Ramsey was born on December 3, 1931 in San Carlos City, Negros Occidental, to Arturo C. Ramsey, a United States merchant marine of Jamaican descent who was stationed in the Philippines, and Marcelina Rivera Indino; born in San Carlos City to a family of Filipino and Spanish descent.

Career
Ramsey's career began in 1958 after winning a singing contest in Student Canteen, the first noontime show on Philippine television.  After her win, Ramsey was immediately offered a slot to be a performer at the Manila Grand Opera House and then eventually the famous Clover Theater. Her raspy vocals and energetic live performances of rock and roll songs earned her the title as the country's "Queen of Rock and Roll". Some of her trademark songs include "Proud Mary", "Razzle Dazzle", and "Waray-Waray".

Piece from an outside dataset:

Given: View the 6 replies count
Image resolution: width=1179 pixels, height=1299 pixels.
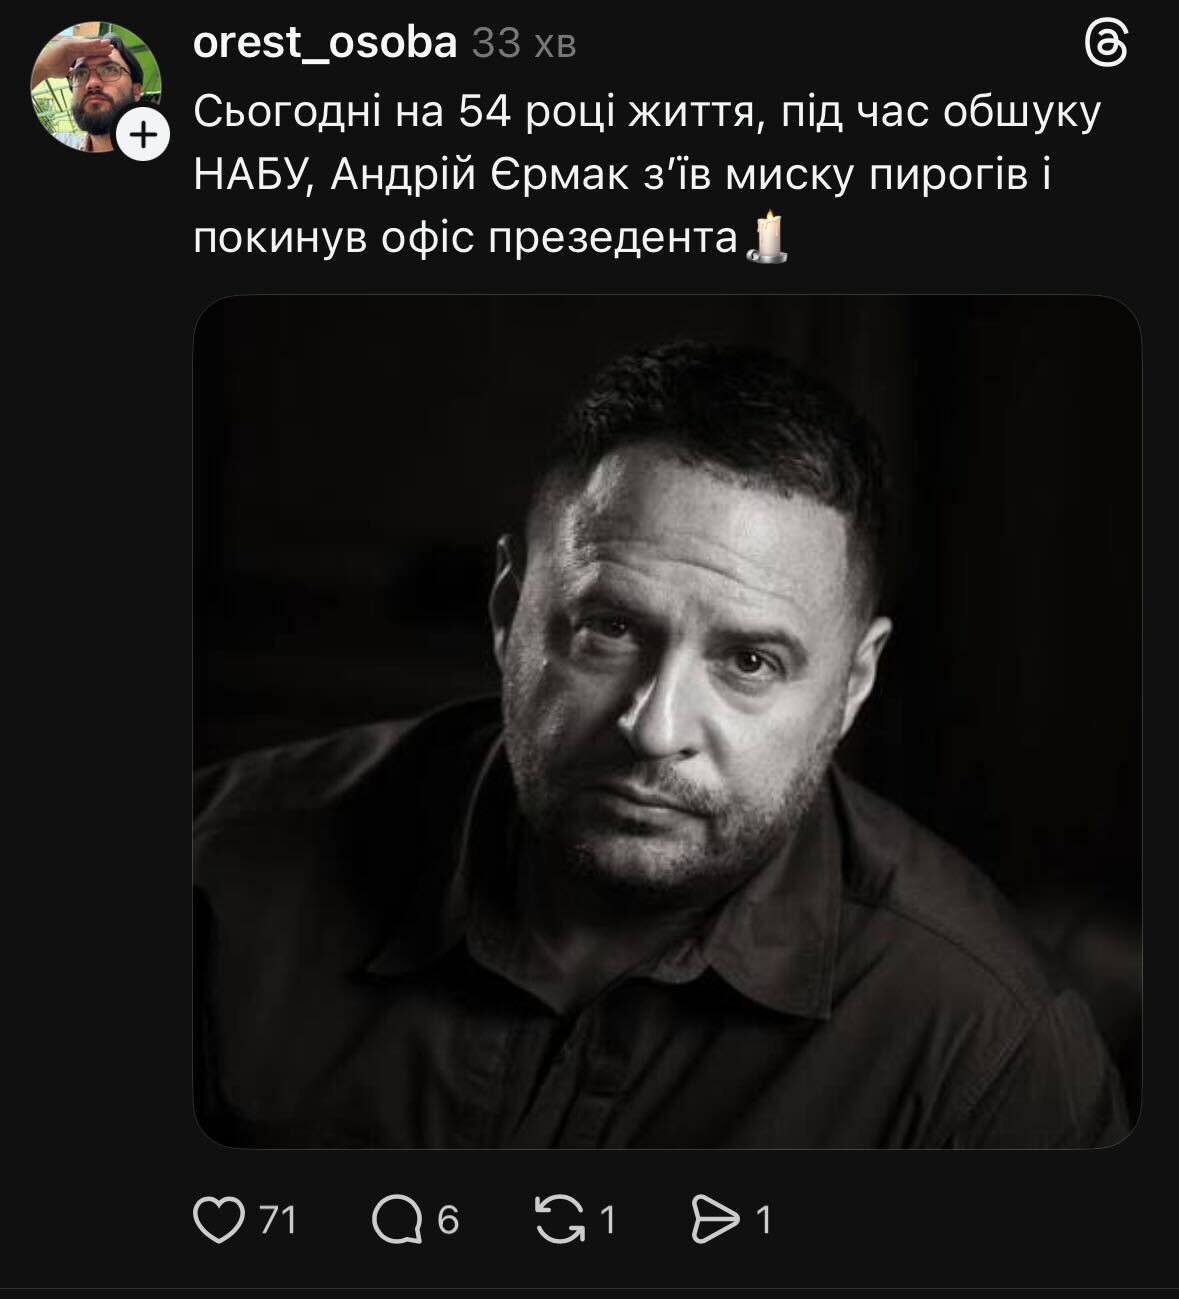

As early as 1961, she began performing in Las Vegas and different parts of the United States. She became the first Filipino to star in the Philippine Festival Las Vegas production of producer Steve Parker, ex-husband of actress Shirley MacLaine. She performed for soldiers in American bases in the Philippines and on the USS Enterprise for wounded American servicemen during the Vietnam War. Ramsey also ventured into acting and starred in notable films including Prinsesa Naranja (1960), Reyna ng Pitong Gatang (1980), and Ang Bukas ay Akin (1963), in which she was nominated for best supporting actress in the 1963 FAMAS Awards for her performance. In 1976, she gained household name status after playing Cleopatra in a popular Superwheel Detergent Bar commercial.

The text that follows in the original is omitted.